Presents in older adults with average age of diagnosis at age 67 (Iacobuzio). Symptoms (in order of frequency) may include: nausea/vomiting, abdominal pain, melena, weight loss, anemia, palpable abdominal mass, dyspepsia, intestinal obstruction, and jaundice (Chaiyasate).
Surgical resection. There are few clinical studies on the role of chemotherapy (primarily 5-FU) but it does not appear to have a significant impact.
Small bowel adenocarcinomas are regarded as highly fatal. By the time of diagnosis, these neoplasms are usually at an advanced stage with invasion into the bowel wall or other adjacent structures. Metastasis to liver and regional lymph nodes arev common. Furthermore, small intestinal adenocarcinomas lack responsiveness to chemotherapy. 5-year survival rates range from 20% to 30% (Chaiyasate, Dabaja), although en bloc wide excision has yield a 70% 5 year survival rate in some cases (Kumar).
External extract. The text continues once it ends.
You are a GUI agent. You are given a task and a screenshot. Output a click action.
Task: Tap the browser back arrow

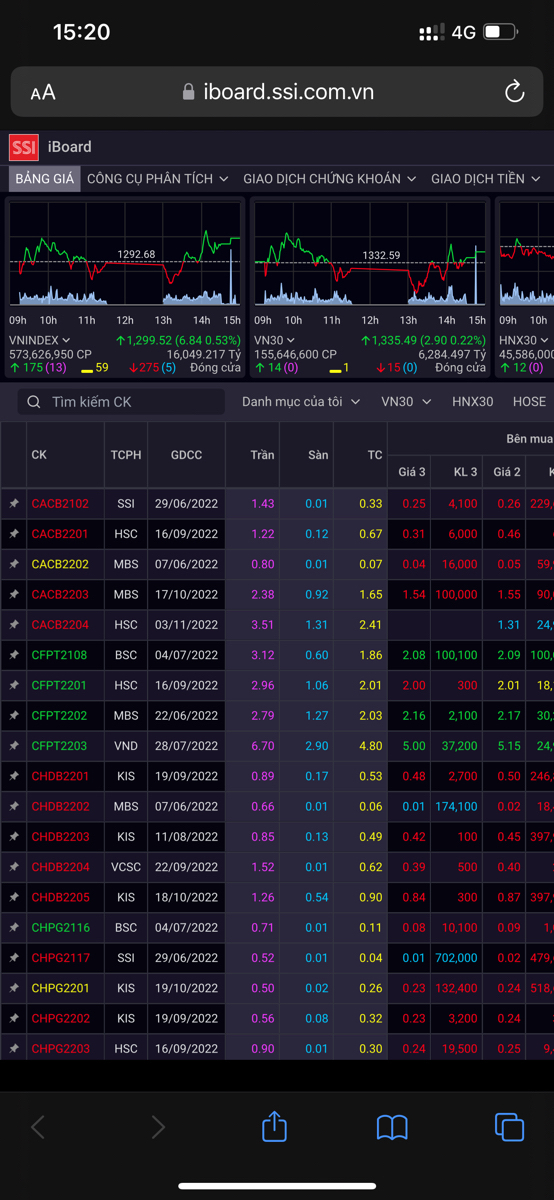(x=38, y=1128)
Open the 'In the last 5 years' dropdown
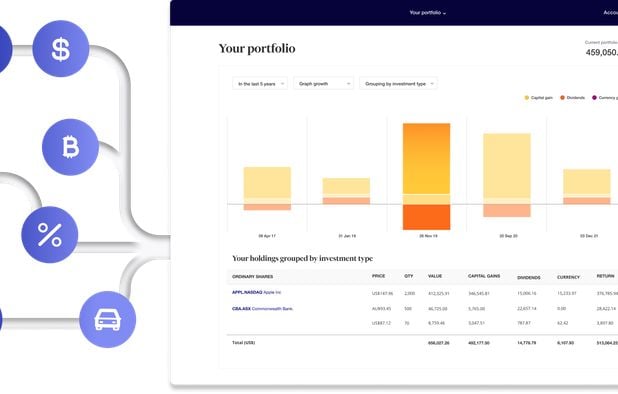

In one large review, a statistatical difference in survival was found for histological grade: median survival 66 months for well-differentiated tumors; 40 months with moderately differentiated tumors and 14 months with poorly differentiation (Chaiyasate). Nodal negative patients also survival longer (78 months), whereas, nodal positive patients showed a median survival of 26 months. Tumor stage is also highly significant.
Small intestinal adenocarcinomas usually present with high stage and have a very poor prognosis.
The majority involve the duodenum (especially the ampulla), although patients with Crohn disease develop them in the ileum.
Co-expression of keratin 7/20 helps exclude metastatic disease from the colorectum.
Chaiyasate K, et al. Prognostic factors in primary adenocarcinoma of the small intestine: 13-year single institution experience. World J Surg Oncol. 2008 Jan 31;6:12.
Dabaja BS, et al. Adenocarcinoma of the small bowel: presentation, prognostic factors, and outcome of 217 patients. Cancer. 2004 Aug 1;101(3):518-26.
Iacobuzio-Donahue CA, Montgomery EA. Gastrointestinal and Liver Pathology: Foundations in Diagnostic Pathology. Philadelphia, PA: Elsevier; 2005: 174-8.
Kumar V, Abbas AK, Fausto N. Robbins and Cotran Pathologic Basis of Disease. 7th Ed. Philadelphia, PA: Elsevier; 2005: 857.
Rosai, J. Rosai and Ackerman's Surgical Pathology. 9th Ed. Philadelphia, PA: Elsevier; 2004: 729-730.